§ What is being asked
Output all records verbatim.

[Saved data entries]
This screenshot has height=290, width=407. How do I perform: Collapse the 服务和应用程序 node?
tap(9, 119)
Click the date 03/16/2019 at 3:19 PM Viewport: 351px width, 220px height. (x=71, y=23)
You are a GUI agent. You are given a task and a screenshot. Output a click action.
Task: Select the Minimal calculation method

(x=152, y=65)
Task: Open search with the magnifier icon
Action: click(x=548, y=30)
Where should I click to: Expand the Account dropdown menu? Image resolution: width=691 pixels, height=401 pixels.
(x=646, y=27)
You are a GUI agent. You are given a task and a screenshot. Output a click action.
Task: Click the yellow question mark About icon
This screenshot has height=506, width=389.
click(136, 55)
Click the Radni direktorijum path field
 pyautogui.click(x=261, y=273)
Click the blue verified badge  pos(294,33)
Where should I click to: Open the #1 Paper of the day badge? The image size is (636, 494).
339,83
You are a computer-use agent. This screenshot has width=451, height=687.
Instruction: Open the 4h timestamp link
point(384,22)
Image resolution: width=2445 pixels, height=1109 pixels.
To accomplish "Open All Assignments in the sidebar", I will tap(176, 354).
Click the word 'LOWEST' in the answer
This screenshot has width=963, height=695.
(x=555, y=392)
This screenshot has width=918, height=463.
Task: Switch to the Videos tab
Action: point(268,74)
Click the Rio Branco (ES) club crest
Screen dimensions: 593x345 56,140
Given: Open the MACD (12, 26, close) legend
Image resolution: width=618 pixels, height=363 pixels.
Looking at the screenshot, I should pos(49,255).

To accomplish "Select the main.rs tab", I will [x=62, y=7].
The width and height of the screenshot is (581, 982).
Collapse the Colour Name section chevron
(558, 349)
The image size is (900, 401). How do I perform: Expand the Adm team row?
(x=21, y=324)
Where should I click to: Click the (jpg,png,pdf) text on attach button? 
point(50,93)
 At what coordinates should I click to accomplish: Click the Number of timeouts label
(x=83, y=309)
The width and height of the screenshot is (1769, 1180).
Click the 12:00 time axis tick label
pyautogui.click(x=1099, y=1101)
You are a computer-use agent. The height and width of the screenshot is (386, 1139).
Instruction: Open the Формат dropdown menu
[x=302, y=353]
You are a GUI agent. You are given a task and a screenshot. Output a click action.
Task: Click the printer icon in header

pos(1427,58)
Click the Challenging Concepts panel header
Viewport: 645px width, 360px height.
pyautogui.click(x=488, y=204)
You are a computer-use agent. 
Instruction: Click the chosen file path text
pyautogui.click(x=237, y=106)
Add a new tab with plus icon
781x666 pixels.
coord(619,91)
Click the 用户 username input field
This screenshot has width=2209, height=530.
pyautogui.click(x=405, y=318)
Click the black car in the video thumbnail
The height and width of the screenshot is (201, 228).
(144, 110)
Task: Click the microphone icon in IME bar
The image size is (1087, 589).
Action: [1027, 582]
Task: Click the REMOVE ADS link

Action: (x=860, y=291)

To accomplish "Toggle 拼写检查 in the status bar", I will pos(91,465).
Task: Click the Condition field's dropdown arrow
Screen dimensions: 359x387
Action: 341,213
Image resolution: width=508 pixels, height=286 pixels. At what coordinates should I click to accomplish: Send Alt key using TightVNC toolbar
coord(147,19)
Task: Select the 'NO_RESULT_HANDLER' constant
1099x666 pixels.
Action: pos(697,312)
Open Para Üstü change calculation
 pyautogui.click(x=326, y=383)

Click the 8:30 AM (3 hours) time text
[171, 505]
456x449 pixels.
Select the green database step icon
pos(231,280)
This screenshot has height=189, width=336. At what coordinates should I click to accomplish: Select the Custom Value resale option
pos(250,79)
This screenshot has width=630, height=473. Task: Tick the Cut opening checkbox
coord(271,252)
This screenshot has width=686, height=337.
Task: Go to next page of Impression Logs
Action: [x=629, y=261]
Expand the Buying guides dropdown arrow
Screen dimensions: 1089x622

§ Result of the task
This screenshot has height=290, width=407. How do I perform: Collapse the 服务和应用程序 node?
tap(9, 119)
Click the date 03/16/2019 at 3:19 PM Viewport: 351px width, 220px height. (x=71, y=23)
You are a GUI agent. You are given a task and a screenshot. Output a click action.
Task: Select the Minimal calculation method

(x=152, y=65)
Task: Open search with the magnifier icon
Action: click(x=548, y=30)
Where should I click to: Expand the Account dropdown menu? Image resolution: width=691 pixels, height=401 pixels.
(x=646, y=27)
You are a GUI agent. You are given a task and a screenshot. Output a click action.
Task: Click the yellow question mark About icon
This screenshot has height=506, width=389.
click(136, 55)
Click the Radni direktorijum path field
 pyautogui.click(x=261, y=273)
Click the blue verified badge  pos(294,33)
Where should I click to: Open the #1 Paper of the day badge? The image size is (636, 494).
339,83
You are a computer-use agent. This screenshot has width=451, height=687.
Instruction: Open the 4h timestamp link
point(384,22)
Image resolution: width=2445 pixels, height=1109 pixels.
To accomplish "Open All Assignments in the sidebar", I will tap(176, 354).
Click the word 'LOWEST' in the answer
This screenshot has width=963, height=695.
(x=555, y=392)
This screenshot has width=918, height=463.
Task: Switch to the Videos tab
Action: point(268,74)
Click the Rio Branco (ES) club crest
Screen dimensions: 593x345 56,140
Given: Open the MACD (12, 26, close) legend
Image resolution: width=618 pixels, height=363 pixels.
Looking at the screenshot, I should pos(49,255).

To accomplish "Select the main.rs tab", I will [x=62, y=7].
The width and height of the screenshot is (581, 982).
Collapse the Colour Name section chevron
(558, 349)
The image size is (900, 401). How do I perform: Expand the Adm team row?
(x=21, y=324)
Where should I click to: Click the (jpg,png,pdf) text on attach button? 
point(50,93)
 At what coordinates should I click to accomplish: Click the Number of timeouts label
(x=83, y=309)
The width and height of the screenshot is (1769, 1180).
Click the 12:00 time axis tick label
pyautogui.click(x=1099, y=1101)
You are a computer-use agent. The height and width of the screenshot is (386, 1139).
Instruction: Open the Формат dropdown menu
[x=302, y=353]
You are a GUI agent. You are given a task and a screenshot. Output a click action.
Task: Click the printer icon in header

pos(1427,58)
Click the Challenging Concepts panel header
Viewport: 645px width, 360px height.
pyautogui.click(x=488, y=204)
You are a computer-use agent. 
Instruction: Click the chosen file path text
pyautogui.click(x=237, y=106)
Add a new tab with plus icon
781x666 pixels.
coord(619,91)
Click the 用户 username input field
This screenshot has width=2209, height=530.
pyautogui.click(x=405, y=318)
Click the black car in the video thumbnail
The height and width of the screenshot is (201, 228).
(144, 110)
Task: Click the microphone icon in IME bar
The image size is (1087, 589).
Action: [1027, 582]
Task: Click the REMOVE ADS link

Action: (x=860, y=291)

To accomplish "Toggle 拼写检查 in the status bar", I will pos(91,465).
Task: Click the Condition field's dropdown arrow
Screen dimensions: 359x387
Action: 341,213
Image resolution: width=508 pixels, height=286 pixels. At what coordinates should I click to accomplish: Send Alt key using TightVNC toolbar
coord(147,19)
Task: Select the 'NO_RESULT_HANDLER' constant
1099x666 pixels.
Action: pos(697,312)
Open Para Üstü change calculation
 pyautogui.click(x=326, y=383)

Click the 8:30 AM (3 hours) time text
[171, 505]
456x449 pixels.
Select the green database step icon
pos(231,280)
This screenshot has height=189, width=336. At what coordinates should I click to accomplish: Select the Custom Value resale option
pos(250,79)
This screenshot has width=630, height=473. Task: Tick the Cut opening checkbox
coord(271,252)
This screenshot has width=686, height=337.
Task: Go to next page of Impression Logs
Action: [x=629, y=261]
Expand the Buying guides dropdown arrow
Screen dimensions: 1089x622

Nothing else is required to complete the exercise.